--- Directions ---
Reproduce word for word the lines of the items below, starting with the line that contains "Viewport: 1024px width, 576px height." and continuing through the line that contains "click(x=1263, y=258)", with both of those lines included.

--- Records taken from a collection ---
%%

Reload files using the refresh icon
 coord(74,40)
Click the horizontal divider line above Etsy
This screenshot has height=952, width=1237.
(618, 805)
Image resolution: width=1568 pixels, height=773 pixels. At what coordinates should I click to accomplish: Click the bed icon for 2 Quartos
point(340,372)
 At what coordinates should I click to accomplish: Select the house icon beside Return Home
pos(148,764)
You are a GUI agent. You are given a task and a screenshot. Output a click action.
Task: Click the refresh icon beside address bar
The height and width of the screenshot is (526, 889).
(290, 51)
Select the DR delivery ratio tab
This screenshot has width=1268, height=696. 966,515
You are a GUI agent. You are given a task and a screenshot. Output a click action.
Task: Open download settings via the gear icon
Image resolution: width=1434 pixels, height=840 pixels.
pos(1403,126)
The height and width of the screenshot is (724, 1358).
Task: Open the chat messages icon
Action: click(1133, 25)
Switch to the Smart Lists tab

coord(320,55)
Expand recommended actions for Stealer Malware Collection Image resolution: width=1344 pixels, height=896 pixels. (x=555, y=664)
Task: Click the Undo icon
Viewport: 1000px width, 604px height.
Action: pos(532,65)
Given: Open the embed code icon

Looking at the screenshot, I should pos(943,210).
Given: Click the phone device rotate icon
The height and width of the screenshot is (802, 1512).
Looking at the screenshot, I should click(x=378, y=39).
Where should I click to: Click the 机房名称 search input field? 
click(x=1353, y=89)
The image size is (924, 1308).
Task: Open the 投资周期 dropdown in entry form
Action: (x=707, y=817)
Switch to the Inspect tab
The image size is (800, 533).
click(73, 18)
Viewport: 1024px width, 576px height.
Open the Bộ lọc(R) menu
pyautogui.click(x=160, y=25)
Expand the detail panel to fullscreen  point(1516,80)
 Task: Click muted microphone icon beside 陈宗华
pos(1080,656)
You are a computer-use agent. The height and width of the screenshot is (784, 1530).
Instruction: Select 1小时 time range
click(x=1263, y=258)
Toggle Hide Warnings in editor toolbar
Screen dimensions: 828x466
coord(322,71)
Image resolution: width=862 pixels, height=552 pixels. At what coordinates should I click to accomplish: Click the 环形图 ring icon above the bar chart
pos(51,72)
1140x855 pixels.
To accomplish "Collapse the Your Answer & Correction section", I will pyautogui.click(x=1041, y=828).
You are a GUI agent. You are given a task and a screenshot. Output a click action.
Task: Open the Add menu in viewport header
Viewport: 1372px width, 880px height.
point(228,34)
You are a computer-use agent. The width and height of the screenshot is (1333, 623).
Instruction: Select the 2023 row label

%%

--- The answer ---
Viewport: 1024px width, 576px height.
Open the Bộ lọc(R) menu
pyautogui.click(x=160, y=25)
Expand the detail panel to fullscreen  point(1516,80)
 Task: Click muted microphone icon beside 陈宗华
pos(1080,656)
You are a computer-use agent. The height and width of the screenshot is (784, 1530).
Instruction: Select 1小时 time range
click(x=1263, y=258)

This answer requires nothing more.